> [THE EXERCISE] Copy out the rows below from the line with "You are a computer-use agent. Image resolution: width=711" up to and including the line with "tap(265, 120)", reproducing them without any change.

> [AVAILABLE DATA]
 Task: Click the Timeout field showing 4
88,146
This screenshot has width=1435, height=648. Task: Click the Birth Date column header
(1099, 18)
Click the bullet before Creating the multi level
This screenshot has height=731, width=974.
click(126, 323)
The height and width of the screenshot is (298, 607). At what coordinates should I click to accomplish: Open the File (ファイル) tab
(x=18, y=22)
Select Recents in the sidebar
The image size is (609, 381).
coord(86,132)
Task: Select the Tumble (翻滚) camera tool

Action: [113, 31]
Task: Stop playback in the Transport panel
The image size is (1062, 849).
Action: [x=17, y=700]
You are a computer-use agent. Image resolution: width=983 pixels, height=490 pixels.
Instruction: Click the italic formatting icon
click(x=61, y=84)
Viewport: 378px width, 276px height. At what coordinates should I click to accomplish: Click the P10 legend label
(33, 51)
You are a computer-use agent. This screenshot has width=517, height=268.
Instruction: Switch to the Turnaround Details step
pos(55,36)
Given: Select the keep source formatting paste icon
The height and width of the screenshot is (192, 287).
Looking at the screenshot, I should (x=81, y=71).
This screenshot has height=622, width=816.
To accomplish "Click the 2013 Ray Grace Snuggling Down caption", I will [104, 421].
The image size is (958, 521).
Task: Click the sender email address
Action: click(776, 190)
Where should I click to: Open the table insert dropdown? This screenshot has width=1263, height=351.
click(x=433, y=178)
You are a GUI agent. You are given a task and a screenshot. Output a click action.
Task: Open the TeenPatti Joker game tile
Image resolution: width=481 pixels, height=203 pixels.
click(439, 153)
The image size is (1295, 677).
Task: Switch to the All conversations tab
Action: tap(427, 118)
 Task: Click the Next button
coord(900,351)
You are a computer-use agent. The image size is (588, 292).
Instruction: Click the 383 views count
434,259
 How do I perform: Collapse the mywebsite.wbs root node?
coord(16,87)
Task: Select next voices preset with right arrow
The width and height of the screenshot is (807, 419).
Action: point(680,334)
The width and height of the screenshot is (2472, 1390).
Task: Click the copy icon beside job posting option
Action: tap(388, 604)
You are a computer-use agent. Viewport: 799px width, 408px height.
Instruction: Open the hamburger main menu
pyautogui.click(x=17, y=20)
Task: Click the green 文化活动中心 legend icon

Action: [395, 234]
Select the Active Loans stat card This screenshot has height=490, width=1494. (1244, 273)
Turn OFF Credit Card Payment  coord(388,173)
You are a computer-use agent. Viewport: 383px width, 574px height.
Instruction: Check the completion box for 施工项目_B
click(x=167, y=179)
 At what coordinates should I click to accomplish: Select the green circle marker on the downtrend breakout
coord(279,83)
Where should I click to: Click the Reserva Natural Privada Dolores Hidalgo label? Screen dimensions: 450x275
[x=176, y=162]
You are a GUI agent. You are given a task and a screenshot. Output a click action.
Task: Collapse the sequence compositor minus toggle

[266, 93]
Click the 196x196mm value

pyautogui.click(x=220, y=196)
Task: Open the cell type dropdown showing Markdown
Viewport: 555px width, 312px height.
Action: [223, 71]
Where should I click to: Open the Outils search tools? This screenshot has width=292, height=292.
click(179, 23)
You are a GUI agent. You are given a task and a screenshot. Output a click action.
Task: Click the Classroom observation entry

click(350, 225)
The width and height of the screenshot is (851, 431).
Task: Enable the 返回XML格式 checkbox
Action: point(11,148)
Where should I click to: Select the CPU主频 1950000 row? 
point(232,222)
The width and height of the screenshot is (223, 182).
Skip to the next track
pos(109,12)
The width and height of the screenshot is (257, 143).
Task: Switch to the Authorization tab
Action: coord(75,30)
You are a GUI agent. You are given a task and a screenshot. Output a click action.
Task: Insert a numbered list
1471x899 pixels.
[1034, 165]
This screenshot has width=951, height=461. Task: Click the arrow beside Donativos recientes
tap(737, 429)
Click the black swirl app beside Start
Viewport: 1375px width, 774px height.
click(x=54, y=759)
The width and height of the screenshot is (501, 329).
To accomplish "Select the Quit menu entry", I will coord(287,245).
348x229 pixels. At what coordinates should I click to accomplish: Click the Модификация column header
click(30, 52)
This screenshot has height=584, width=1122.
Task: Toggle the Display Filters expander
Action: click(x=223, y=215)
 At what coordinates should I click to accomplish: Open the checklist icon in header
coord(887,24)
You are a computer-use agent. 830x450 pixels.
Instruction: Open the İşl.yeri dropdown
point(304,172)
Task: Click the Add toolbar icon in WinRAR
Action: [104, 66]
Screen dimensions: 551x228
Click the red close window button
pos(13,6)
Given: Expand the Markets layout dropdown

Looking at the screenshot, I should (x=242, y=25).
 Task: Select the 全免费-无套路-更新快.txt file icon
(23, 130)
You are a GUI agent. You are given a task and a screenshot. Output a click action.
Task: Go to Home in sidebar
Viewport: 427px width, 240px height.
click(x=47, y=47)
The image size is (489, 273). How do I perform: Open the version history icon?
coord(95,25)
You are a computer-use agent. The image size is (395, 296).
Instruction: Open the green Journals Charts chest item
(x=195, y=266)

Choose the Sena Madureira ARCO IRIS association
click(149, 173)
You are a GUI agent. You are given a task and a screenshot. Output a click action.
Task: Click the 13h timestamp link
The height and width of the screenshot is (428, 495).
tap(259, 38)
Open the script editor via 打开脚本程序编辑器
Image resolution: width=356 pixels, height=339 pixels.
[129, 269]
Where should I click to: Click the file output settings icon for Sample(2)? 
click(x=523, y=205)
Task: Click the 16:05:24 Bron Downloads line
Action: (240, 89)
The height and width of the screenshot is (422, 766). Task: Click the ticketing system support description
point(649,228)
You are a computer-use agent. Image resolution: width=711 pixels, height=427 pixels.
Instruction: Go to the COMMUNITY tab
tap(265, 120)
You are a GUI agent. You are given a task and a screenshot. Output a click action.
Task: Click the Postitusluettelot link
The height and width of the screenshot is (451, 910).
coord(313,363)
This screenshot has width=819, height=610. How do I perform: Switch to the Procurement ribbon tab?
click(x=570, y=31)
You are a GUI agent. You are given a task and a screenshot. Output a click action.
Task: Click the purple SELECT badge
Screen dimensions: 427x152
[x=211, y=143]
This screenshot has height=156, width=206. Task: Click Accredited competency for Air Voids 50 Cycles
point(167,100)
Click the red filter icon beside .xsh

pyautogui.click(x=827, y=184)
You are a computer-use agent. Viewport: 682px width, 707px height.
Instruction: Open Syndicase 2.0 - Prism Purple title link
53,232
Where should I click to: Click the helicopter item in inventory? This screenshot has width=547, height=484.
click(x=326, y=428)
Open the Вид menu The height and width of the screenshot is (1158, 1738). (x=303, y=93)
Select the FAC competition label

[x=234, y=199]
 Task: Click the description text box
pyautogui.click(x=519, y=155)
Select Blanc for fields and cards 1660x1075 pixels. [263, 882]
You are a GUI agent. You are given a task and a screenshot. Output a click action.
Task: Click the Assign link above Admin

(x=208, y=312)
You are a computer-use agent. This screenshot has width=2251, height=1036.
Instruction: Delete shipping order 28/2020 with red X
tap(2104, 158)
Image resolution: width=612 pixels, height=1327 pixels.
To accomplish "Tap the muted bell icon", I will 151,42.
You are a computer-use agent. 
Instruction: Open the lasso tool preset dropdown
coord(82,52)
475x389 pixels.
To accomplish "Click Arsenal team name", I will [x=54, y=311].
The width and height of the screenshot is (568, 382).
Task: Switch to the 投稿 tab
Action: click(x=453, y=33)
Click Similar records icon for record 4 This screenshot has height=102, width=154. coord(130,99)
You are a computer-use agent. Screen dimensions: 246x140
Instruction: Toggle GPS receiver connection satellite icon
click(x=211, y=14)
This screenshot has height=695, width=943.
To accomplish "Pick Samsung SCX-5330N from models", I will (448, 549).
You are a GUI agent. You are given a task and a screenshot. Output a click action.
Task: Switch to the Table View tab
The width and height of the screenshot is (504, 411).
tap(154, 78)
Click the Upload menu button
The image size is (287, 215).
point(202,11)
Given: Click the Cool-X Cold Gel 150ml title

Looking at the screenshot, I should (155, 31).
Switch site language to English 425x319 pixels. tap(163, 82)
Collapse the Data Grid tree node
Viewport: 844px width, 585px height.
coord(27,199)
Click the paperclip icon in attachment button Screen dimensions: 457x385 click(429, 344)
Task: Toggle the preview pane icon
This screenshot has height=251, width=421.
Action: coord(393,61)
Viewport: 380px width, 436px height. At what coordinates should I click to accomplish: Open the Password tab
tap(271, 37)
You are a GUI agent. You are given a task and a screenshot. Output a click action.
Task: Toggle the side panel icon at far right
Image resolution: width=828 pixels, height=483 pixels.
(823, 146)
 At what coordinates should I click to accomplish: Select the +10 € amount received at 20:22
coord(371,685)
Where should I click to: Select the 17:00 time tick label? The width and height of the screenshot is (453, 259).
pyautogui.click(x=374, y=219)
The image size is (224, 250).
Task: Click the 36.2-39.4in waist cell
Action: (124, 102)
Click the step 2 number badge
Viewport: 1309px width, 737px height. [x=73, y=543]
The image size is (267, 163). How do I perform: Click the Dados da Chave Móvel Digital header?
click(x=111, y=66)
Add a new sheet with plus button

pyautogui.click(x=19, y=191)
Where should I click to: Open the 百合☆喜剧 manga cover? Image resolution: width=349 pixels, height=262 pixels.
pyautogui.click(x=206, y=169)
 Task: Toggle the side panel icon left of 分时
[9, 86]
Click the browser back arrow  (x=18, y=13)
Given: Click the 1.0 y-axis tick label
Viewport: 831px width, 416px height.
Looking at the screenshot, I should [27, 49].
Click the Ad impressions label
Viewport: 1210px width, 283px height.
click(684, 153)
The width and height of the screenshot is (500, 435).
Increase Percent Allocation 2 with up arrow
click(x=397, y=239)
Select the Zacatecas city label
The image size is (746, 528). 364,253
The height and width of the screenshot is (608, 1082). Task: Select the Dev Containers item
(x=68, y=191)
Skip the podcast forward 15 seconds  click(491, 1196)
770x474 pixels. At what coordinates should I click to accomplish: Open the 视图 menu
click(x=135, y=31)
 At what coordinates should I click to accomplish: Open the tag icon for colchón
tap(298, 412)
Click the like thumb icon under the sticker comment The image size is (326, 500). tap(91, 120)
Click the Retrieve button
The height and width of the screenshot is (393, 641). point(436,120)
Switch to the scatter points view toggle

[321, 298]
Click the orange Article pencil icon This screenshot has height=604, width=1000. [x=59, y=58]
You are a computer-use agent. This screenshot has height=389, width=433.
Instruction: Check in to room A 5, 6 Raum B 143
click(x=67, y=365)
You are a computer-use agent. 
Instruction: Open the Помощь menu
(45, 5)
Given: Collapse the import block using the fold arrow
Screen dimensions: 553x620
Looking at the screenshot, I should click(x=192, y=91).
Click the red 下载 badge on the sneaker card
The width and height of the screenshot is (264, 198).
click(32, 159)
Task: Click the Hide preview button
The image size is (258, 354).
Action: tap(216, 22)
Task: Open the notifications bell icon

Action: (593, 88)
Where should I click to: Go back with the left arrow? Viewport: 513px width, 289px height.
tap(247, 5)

> [COMPLETED EXERCISE]
You are a computer-use agent. Image resolution: width=711 pixels, height=427 pixels.
Instruction: Go to the COMMUNITY tab
tap(265, 120)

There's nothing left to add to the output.